At length my friend Marty joins me. He’s a tough ex-trucker, now he’s a wall guard who keeps us safe. I was afraid to meet, I’ve known for a while he saw the old employment registers, knows I was a scientist at the exo labs. If resent runs deep enough he’d be the one to blow me away, and I could hardly blame him. I can’t be certain I wasn’t responsible; I handled the specimens. Did protocols fail or was it human error? No one knows, and attempts to pin blame serve no purpose. We chat, he orders coffee, I sense something unsaid between his words, and I quietly shit bricks waiting. He must know my fear, and I wonder if the man I know will prove harder or more resilient? We speak of the early days, how it got started, and seem to be dancing around the edges of something neither of us wants to say. Instead we speculate about the future, and seem to share common hopes.

You see, if there’s a happy ending in sight it’s that striper scientists are working on the cure and if we find it first we’ll have the say in how it’s delivered. There’ll be no fortunes made, and that alone makes us targets as Big Pharma treated the naevus as its dream disease, half the human race in need of therapy–when they had mined every cent they could from the top of the market down. Or maybe … we won’t treat it.

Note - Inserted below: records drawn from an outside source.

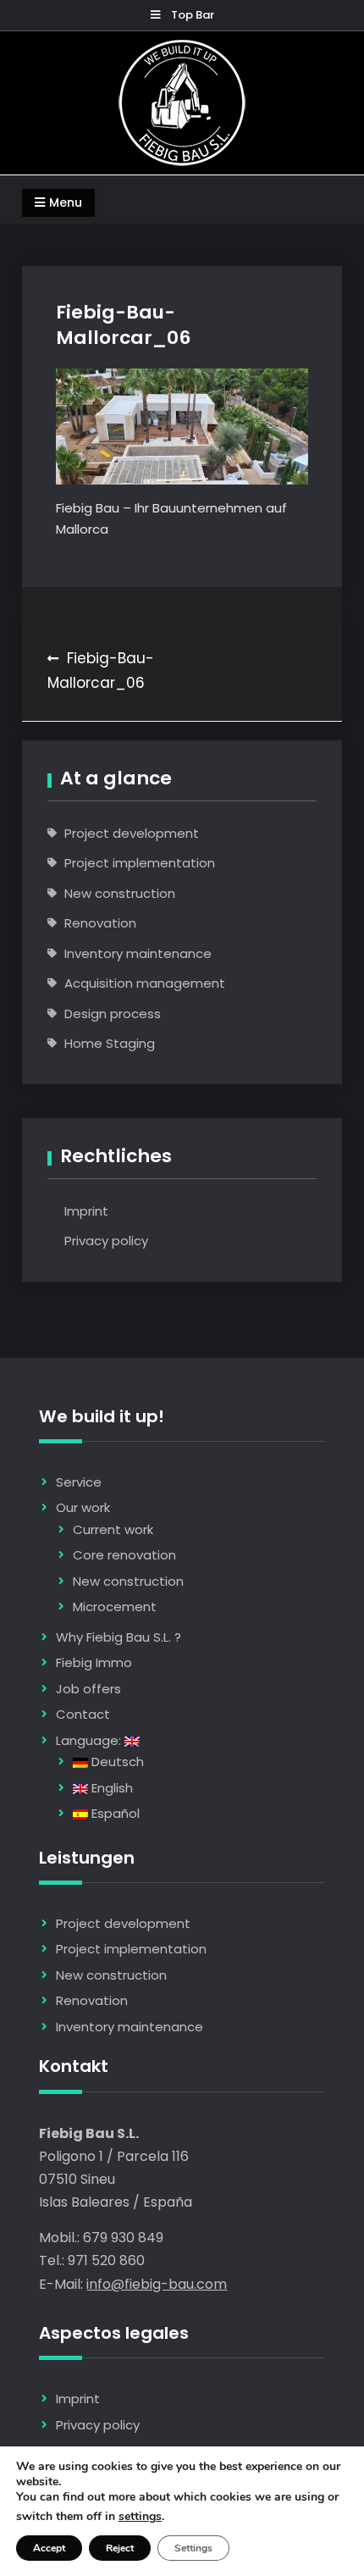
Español (114, 1813)
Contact (83, 1714)
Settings (193, 2548)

Maybe we’re proud of the people we’ve become and wear our significator without shame. Not lepers but marked all the same, with a badge that says we overcame, we were strong, we made a society despite all they could do.

And that’s really as much as anyone can boast, to overcome, to survive. Maybe if alien intelligence came to Earth tomorrow we could look them in the eye and say proudly, we rose above all our fellow human beings could throw at us and it makes us just that tiny bit special.

For me it’s doubly important, for, even many years on, I have never forgotten those first days, when the Europa samples came back. Marty is right to suspect. I’ve wondered a million times if any carelessness of my own let them escape. If so, I have paid in full, I believe, with many an instalment left to make, and will never stop paying til the day I die. But I’ll go proud, a striper to the end, and if anyone were to ask me if I had any regrets, I’d say no.

In the end Marty drains his mug and pulls his cap on, heads out into the harsh sun of day, and I breathe a shaky sigh. Hard as he is, he was resilient today–able to absorb the possibility without breaking. I get to live some more.

I sigh and stare into my almost-empty mug. I’ve done what I had to, as we all have. It’s a strange thing to realize, but at the end of the day, a leper is not the worst thing you can be.